Los majestuosos Reyes y Emperadores de la historia de la humanidad no se han preocupado demasiado de la Verdad. Más bien han pensando en cómo conservar, seguro, el trono de su poder glorioso y el control de los magnates y de su pueblo.  

Jesucristo es Maestro, Guía, Salvador, el Hombre de gran Corazón, que siempre perdona. El Hijo de Dios, el Hijo del Hombre. El Hermano Mayor de todos y todas los que le aceptan con fe viva y todas las consecuencias que de ella se derivan. El está con aquellos y aquellas que cada día, en la soledad pacífica de sus conciencias, le dicen a Jesús: “Sí. Yo creo en ti. Yo quiero vivir como Tú me enseñas, me sugieres, dentro de tu Iglesia”.  

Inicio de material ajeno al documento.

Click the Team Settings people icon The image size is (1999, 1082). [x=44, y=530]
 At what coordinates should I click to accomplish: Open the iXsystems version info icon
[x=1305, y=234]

Y me parece que lo mismo pensaba Pablo VI. Y los Papas que le han sucedido. Porque Pablo VI regaló la Tiara, símbolo de los tres poderes, para que se subastara públicamente, y el dinero que se sacara, se entregara a favor de alguna obra social. Me pareció escuchar los aplausos de Jesús de Nazaret, el carpintero, que ha conquistado el mundo entero a través del sacrificio de su vida en la Cruz. No ha habido otro así en la historia. Jesús es un Rey diferente, especial,  el Unico. No hay posibilidad de engaños.